Exercise data

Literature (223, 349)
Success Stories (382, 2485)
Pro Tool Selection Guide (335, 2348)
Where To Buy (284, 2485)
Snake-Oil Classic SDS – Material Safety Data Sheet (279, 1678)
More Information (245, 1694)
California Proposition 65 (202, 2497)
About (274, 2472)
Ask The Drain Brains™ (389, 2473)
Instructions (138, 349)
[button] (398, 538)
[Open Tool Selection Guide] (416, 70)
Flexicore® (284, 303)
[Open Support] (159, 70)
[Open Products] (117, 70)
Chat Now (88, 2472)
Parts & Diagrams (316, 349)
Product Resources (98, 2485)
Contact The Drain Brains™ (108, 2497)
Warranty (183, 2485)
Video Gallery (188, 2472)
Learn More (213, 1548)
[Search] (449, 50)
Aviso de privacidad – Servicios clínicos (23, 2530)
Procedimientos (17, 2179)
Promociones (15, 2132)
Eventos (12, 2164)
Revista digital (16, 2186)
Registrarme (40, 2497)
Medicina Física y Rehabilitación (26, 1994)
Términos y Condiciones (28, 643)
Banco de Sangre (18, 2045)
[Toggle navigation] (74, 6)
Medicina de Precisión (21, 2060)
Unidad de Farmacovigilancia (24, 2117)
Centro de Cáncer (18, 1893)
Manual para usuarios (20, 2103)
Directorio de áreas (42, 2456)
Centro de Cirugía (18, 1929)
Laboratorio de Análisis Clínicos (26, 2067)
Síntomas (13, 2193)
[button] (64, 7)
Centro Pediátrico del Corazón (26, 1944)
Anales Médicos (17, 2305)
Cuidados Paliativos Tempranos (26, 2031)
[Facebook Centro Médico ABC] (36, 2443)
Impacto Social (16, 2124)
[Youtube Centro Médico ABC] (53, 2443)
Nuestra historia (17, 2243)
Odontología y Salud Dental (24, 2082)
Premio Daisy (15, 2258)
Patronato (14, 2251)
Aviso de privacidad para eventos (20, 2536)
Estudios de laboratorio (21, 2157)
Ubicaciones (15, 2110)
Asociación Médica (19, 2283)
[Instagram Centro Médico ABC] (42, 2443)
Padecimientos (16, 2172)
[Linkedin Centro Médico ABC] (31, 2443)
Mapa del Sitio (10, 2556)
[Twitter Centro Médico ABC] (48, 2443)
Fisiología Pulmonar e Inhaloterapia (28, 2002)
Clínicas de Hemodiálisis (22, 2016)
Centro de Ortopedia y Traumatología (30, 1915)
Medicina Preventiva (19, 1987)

Exercise description
Take the line that contains "Síntomas (13, 2193)" and every line after it to the end of the entries above, and reproduce them exactly.

Answer to this task
Síntomas (13, 2193)
[button] (64, 7)
Centro Pediátrico del Corazón (26, 1944)
Anales Médicos (17, 2305)
Cuidados Paliativos Tempranos (26, 2031)
[Facebook Centro Médico ABC] (36, 2443)
Impacto Social (16, 2124)
[Youtube Centro Médico ABC] (53, 2443)
Nuestra historia (17, 2243)
Odontología y Salud Dental (24, 2082)
Premio Daisy (15, 2258)
Patronato (14, 2251)
Aviso de privacidad para eventos (20, 2536)
Estudios de laboratorio (21, 2157)
Ubicaciones (15, 2110)
Asociación Médica (19, 2283)
[Instagram Centro Médico ABC] (42, 2443)
Padecimientos (16, 2172)
[Linkedin Centro Médico ABC] (31, 2443)
Mapa del Sitio (10, 2556)
[Twitter Centro Médico ABC] (48, 2443)
Fisiología Pulmonar e Inhaloterapia (28, 2002)
Clínicas de Hemodiálisis (22, 2016)
Centro de Ortopedia y Traumatología (30, 1915)
Medicina Preventiva (19, 1987)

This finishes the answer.